8時半にホテルを出て、大学へ向かった。とにかく、北海道は広い。どこへ行くにも車は欠かせない。草森蔵書を寄贈した帯広大谷短期大学は、果てしなく小麦畑が広がる音更町の「希望が丘3番地」に建っている。まるで青春小説の舞台のようだ。
本たちが保管されている東中音更小学校(廃校)は、大学から15キロほど離れたところにある。本たちは昨年11月、東京からの長旅を終えて長流枝小学校(廃校)に収められた。そして今年の8月、より近くて暖房設備もある東中音更小学校に移された。
校舎に入るとひっそりと長い廊下が続き、歴代の校長先生の写真が掲げられている。トイレも講堂もなんて小さいこと! 妖精が住んでいるにちがいない。
廊下の突き当たりに、半円の出窓のように明るく広いスペースがある。ここは増築された部分だそうで、3万冊の重みにも耐えるし、作業もしやすそうだ。
それから、先生たちの車で書庫「任梟盧」(にんきょうろ)へ向かった。草森さんが1977年に建てたサイロのようなこの書庫には約3万冊の本が収蔵されている。ここでも皆、子どものように感嘆の声をあげながら、本に見入った。これで草森さんの本たち約6万冊が、故郷の音更町にそろったことになる。
去年の夏ごろ、東京の本の運命は風前の灯だった。私は心配で眠れない日々を過ごしていた。自分で安い土地を探すのはどうだろうか……。初めての音更行きの時、バスの窓から見た、モスグリーンの屋根の、ほどよく古びた牛舎が印象に残っていた。
「ねえ! 牛舎を図書館にするのはど〜お? 壁面は全部本棚!」
アルベルト・マングェルの『図書館』(正確にはP132〜133)が脳裏に浮かび、そう言うと、Living Yellow氏が一言、「臭いますよ」。

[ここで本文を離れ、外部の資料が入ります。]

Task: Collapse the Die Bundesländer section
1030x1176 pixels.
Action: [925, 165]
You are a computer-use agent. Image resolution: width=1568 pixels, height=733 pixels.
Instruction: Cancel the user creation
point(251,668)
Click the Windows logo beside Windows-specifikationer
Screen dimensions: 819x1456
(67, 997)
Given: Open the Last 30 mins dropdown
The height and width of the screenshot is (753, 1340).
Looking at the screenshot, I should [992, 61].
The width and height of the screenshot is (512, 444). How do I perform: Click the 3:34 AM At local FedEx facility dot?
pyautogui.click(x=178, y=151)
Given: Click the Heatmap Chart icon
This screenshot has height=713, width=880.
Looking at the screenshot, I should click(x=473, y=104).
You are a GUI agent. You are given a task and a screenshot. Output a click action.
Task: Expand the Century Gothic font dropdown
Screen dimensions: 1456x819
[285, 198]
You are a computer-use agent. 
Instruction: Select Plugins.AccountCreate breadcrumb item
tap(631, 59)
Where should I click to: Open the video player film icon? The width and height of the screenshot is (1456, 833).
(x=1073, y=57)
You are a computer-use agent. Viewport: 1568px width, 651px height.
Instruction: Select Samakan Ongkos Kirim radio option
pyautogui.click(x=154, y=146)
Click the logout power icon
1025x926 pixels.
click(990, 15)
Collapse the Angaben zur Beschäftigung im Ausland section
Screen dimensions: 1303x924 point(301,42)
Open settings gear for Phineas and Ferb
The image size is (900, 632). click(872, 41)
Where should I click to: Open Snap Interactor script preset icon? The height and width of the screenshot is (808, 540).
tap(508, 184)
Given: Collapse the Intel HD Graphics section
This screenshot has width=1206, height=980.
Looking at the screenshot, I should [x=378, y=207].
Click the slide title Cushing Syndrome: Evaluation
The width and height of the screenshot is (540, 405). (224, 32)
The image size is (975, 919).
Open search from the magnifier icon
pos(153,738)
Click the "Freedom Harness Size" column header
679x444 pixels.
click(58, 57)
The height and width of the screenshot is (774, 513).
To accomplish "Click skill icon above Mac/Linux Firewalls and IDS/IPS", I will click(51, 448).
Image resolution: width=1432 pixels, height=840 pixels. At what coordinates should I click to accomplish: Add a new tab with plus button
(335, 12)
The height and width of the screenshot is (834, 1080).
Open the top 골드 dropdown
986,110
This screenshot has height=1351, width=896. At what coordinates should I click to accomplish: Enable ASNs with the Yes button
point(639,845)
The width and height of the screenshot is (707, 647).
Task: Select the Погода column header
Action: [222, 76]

私の壮大な夢は、あえなくしぼんでしまった。もっとも、何をするのだって資金が問題だ。倉庫代の捻出は奇跡的に可能になったけれど、これからは……
そして、秋になってめでたく故郷への一括寄贈が実現し、本たちは海を渡った。
草森さんは、深夜一人で永代橋の水音を心の中で聴きながら、本の宇宙を楽しんだことだろう。
今私たちは、十勝の風に吹かれながら、この幸せな本たちと対話することができる。
プロジェクトの始まりのころ、円満字さんが「コンセプトを超えて現実が成長する。それを楽しみましょう」と言った。
中心になった円満字さんとLiving Yellow氏は、折悪しく草森記念資料室のオープニングには出席できなかったが、田中教授は「本は永久にここにありますからね。また機会がありますよ」とおっしゃった。
そうだ。とうとう終の棲家にたどりついたのだ。
本たちと本を巡る人々の物語が、これからも大きく成長していきますように!
蔵書整理を支え続けてくださった皆さん、受け入れてくださった皆さん、本当にありがとうございました。